Electricité

Au Maroc, Taqa résiste à la crise

Centrale thermique de Jorf Lasfar

Centrale thermique de Jorf Lasfar © Taqa Morocco

Touchée dans un premier temps par la panique qui a saisi la Bourse de Casablanca, la filiale marocaine du géant émirati Taqa relève la tête : tant que l’approvisionnement en charbon se poursuit, la centrale thermique de Jorf Lasfar continue à produire.

À la Bourse de Casablanca, l’action Taqa Morocco, qui a vacillé pour plonger en-dessous les 700 dirhams (65 euros) le 18 mars, dans le sillage de la panique généralisée qui a frappé les marchés au cours de la dernière quinzaine, a fini par remonter à 795 dirhams ce 26 mars. Les analystes estiment en outre que les fondamentaux de l’entreprise lui permettront de repasser prochainement la barre des 900 dirhams, soit presque à son niveau d’avant-crise, l’action s’échangeant 954 dirhams le 28 février. Ce qui fait du producteur d’électricité – filiale de l’émirati Taqa – l’une des valeurs les plus résilientes du marché marocain.

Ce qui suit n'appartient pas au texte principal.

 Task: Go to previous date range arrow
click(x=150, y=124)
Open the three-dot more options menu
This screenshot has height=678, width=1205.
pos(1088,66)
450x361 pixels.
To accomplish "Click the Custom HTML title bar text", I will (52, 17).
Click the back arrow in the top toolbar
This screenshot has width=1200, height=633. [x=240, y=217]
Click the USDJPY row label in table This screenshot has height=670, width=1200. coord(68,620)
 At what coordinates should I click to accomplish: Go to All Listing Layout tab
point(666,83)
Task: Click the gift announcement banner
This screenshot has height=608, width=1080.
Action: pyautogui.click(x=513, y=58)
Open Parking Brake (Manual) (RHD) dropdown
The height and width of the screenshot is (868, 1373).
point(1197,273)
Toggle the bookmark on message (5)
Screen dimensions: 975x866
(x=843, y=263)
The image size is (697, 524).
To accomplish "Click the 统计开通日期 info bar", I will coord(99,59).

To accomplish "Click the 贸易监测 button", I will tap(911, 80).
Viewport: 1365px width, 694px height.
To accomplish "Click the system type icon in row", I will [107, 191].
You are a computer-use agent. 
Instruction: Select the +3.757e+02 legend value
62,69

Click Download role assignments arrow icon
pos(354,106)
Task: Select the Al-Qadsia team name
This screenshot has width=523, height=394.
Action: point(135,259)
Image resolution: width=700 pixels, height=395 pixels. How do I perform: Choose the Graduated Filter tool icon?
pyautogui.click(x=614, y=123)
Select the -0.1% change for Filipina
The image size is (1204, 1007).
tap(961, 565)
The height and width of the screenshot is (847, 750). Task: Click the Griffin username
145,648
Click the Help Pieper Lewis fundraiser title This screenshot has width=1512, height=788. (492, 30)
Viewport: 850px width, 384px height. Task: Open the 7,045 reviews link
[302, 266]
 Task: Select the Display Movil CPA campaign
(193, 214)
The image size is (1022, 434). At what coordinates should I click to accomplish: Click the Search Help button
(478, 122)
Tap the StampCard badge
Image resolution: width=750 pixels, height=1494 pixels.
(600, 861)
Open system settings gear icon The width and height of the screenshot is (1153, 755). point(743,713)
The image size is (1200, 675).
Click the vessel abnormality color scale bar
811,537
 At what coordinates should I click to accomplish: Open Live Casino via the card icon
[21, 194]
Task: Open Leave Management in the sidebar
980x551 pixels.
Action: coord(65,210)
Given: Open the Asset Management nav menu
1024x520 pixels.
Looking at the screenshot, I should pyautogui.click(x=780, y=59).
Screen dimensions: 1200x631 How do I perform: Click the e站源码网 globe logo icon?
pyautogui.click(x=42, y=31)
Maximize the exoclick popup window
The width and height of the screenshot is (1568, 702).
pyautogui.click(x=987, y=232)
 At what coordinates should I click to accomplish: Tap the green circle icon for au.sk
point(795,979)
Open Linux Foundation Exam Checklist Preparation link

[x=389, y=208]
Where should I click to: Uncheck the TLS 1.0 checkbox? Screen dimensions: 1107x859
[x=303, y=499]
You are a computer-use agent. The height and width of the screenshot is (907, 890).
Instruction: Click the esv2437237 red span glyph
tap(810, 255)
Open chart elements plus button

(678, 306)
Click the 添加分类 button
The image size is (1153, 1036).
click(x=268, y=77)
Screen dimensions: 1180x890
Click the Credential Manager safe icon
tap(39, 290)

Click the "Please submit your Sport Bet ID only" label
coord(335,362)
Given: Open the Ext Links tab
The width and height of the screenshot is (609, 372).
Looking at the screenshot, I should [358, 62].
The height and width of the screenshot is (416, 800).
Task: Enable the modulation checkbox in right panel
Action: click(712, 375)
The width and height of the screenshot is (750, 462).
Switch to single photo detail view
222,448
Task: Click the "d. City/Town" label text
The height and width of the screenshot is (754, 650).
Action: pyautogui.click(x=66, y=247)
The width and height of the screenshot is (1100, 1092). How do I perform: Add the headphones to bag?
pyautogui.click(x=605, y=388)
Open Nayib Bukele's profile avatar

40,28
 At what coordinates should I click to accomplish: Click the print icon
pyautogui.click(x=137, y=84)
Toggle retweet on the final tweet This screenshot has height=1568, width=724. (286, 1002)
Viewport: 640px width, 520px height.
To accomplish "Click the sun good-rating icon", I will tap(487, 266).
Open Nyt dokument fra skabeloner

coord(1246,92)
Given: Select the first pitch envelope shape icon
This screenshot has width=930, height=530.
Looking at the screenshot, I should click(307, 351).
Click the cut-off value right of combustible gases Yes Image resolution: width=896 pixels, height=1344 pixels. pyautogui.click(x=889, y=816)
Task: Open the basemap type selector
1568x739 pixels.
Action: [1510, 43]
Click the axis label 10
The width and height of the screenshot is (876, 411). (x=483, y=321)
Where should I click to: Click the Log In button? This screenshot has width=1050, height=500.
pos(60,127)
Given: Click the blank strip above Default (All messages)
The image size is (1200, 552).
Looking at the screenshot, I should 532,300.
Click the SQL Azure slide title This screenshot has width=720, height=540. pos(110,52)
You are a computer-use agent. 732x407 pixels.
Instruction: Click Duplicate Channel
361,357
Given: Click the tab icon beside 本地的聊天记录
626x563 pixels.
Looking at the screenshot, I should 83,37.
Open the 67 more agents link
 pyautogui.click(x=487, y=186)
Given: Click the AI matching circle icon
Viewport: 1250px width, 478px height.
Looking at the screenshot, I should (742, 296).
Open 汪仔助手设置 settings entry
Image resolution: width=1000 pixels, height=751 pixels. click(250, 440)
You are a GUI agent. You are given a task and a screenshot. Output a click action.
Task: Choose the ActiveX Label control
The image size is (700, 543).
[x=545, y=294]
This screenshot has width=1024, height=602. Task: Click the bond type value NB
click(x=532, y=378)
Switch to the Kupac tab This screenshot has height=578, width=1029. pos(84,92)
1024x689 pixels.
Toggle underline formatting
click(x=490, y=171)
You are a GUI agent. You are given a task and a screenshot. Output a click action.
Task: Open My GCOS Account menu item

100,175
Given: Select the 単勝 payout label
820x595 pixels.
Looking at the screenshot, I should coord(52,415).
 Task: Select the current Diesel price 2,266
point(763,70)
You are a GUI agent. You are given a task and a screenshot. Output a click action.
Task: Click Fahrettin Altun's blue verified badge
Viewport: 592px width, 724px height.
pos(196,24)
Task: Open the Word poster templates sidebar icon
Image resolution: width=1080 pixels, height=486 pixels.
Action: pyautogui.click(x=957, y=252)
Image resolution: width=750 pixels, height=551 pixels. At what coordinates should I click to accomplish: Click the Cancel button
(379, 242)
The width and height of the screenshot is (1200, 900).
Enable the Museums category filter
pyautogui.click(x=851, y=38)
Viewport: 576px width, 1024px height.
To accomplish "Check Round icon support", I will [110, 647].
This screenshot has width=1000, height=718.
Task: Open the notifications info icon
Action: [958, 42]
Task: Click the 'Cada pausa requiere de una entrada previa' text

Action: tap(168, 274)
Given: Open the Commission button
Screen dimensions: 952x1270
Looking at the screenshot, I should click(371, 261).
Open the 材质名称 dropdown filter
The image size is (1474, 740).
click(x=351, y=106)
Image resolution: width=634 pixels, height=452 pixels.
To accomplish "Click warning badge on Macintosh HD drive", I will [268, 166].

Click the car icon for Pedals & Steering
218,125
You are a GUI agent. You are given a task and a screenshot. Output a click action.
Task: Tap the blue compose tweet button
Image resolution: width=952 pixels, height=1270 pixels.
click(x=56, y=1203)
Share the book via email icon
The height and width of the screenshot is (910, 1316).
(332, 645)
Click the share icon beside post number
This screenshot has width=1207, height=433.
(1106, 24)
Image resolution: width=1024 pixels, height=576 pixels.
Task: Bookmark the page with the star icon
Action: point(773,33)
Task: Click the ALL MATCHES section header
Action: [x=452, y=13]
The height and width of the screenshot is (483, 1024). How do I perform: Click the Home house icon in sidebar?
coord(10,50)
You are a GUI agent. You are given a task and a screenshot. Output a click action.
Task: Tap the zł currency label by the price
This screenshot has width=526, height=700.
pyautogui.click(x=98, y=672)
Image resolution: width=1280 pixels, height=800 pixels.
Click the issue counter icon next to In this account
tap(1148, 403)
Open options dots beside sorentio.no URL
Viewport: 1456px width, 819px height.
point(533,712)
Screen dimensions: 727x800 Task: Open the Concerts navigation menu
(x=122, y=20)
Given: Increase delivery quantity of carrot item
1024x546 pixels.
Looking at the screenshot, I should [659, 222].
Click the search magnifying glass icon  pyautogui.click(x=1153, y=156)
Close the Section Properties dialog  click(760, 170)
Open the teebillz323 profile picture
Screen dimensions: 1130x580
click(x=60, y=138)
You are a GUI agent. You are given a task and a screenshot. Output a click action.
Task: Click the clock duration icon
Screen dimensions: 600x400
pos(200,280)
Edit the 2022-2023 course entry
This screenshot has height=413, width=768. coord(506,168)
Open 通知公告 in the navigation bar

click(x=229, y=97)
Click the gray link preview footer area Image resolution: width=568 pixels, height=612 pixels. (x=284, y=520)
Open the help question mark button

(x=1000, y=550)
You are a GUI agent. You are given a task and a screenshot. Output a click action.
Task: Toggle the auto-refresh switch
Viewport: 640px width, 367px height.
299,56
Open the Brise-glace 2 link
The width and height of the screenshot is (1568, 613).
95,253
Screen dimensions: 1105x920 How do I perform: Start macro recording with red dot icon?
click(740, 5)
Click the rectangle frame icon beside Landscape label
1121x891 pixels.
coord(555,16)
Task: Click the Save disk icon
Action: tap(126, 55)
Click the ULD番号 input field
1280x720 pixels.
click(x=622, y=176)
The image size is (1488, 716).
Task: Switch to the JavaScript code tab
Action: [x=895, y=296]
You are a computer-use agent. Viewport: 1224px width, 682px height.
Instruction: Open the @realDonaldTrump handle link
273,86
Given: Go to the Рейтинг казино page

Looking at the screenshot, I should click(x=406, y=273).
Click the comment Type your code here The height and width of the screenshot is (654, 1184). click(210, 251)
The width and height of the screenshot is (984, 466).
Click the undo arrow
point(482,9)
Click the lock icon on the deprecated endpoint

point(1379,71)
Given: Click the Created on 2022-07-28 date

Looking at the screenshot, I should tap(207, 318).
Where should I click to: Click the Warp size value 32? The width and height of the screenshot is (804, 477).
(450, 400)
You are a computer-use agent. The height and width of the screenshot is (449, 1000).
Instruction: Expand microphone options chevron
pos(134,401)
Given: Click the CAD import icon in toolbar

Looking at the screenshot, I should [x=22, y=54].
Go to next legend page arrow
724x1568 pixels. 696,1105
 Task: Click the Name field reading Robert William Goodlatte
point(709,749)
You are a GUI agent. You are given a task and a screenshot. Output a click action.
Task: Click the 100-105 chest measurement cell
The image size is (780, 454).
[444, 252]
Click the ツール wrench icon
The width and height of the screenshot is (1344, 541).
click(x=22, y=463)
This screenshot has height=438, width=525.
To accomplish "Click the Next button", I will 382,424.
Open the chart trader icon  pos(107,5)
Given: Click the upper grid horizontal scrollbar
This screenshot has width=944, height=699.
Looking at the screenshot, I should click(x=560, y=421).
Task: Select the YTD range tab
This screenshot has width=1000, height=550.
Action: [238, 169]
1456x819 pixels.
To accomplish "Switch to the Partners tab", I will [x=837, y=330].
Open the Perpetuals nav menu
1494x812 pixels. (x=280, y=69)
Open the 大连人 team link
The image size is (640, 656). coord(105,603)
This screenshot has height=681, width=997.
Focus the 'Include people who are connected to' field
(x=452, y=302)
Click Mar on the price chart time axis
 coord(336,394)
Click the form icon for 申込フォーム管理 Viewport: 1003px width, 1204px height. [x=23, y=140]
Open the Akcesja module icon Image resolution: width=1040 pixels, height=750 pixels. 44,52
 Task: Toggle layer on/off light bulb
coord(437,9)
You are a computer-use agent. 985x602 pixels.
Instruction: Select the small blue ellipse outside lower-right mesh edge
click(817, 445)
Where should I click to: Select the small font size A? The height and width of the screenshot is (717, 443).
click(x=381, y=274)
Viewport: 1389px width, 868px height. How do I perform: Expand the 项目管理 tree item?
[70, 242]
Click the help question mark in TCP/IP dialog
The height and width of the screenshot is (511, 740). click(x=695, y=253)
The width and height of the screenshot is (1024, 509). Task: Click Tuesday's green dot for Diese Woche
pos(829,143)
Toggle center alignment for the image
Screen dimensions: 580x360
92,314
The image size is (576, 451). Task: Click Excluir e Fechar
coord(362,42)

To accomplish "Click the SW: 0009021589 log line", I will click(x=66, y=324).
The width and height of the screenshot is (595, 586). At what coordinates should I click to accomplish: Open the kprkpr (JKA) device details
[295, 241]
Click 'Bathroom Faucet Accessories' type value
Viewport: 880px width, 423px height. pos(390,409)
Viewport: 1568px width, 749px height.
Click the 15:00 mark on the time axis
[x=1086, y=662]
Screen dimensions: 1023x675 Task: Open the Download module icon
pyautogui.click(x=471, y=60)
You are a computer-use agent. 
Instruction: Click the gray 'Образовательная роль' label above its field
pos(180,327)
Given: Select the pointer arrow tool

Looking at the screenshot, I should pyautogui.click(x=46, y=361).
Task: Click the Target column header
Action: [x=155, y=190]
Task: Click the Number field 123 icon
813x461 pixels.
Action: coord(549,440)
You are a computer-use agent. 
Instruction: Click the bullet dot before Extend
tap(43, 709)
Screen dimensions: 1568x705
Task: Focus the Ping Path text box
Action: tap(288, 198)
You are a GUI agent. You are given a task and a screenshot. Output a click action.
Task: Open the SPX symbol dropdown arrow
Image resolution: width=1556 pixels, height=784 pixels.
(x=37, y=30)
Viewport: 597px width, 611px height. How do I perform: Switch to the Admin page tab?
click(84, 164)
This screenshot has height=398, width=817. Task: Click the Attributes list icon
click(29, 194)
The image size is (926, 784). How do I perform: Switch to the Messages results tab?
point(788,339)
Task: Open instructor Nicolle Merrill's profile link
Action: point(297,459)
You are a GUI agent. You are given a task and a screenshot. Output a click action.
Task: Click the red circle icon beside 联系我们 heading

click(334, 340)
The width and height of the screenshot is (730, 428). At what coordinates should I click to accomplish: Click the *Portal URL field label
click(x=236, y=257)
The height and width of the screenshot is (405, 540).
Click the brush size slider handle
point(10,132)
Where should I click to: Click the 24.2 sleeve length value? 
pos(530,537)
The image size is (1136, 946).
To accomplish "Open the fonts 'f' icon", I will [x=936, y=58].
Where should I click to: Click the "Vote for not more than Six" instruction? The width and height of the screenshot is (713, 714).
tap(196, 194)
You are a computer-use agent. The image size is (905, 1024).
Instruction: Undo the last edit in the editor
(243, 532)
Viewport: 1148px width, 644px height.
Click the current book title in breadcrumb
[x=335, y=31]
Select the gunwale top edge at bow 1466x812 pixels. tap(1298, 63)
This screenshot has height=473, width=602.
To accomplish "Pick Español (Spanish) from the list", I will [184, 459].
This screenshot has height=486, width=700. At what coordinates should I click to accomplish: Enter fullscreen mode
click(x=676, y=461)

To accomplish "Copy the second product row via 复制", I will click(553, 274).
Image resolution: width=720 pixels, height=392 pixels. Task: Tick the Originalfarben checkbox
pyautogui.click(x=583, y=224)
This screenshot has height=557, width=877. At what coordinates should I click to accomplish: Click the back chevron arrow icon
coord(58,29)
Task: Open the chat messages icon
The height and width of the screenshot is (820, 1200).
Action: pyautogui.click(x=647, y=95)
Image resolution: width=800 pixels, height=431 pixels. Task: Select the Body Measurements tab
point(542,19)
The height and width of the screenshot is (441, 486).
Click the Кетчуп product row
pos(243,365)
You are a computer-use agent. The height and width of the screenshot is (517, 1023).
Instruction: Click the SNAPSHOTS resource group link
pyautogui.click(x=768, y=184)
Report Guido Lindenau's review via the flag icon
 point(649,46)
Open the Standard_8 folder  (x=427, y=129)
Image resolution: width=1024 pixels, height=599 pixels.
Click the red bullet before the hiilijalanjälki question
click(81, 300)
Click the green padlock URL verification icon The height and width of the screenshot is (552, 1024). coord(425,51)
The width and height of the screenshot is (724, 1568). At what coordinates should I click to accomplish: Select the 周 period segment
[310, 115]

« Le coronavirus ne devrait pas avoir d’impact sur les résultats de l’opérateur », assurent des analystes d’Attijari Intermédiation, qui mettent en avant le contrat Take or Pay qui lie le producteur privé d’électricité à l’Onee, le distributeur public marocain : ce dernier s’est engagé à rémunérer Taqa Morocco sur la base de la puissance disponible dans l’ensemble des unités de la centrale, et non en fonction de la demande.

Le contrat, renouvelé au début de l’année, court jusqu’en 2044 et concerne les 2 056 MW que produisent les 6 unités de la centrale thermique de Jorf Lasfar, qui fournit presque 40 % de l’électricité au Maroc et qui s’étend sur 60 hectares. 

Chiffre d’affaires record en 2019

L’opérateur marocain, dont le capital est détenu à 85,7 % par le groupe public émirati Taqa, devrait donc voir ses revenus rester stables « tant que l’approvisionnement se fait normalement et que les cours du charbon ne subissent pas une forte volatilité », poursuivent les analystes d’Attijari Intermédiation. Or, jusqu’à présent, le trafic maritime reste relativement normal, et l’entreprise ne devrait pas avoir de mal à se faire livrer les 5,4 millions de tonnes de charbon qu’elle importe annuellement.

Taqa Morocco peut aussi mettre en avant des performances en hausse : si son résultat net part du groupe – de plus 1 milliard de dirhams – était en 2019 sensiblement le même que lors de l’exercice précédent, son chiffre d’affaires, en hausse de 11 %, a franchi pour la première fois la barre des 9 milliards de dirhams (à 9,1 milliards). En outre, son programme de maintenance lui a permis d’atteindre un taux disponibilité de ses unités de production de 92,9 %, le plus haut niveau depuis son introduction en Bourse, en 2013.

Malgré ces bons chiffres, Taqa a choisi de baisser le montant des dividendes distribués à ses actionnaires, passé de 40 à 36 dirhams par unité. « Cela traduit la volonté de l’entreprise de garder le plus de ressources possibles pour faire face à d’éventuels coups durs à l’avenir », commentent les analystes que nous avons consultés.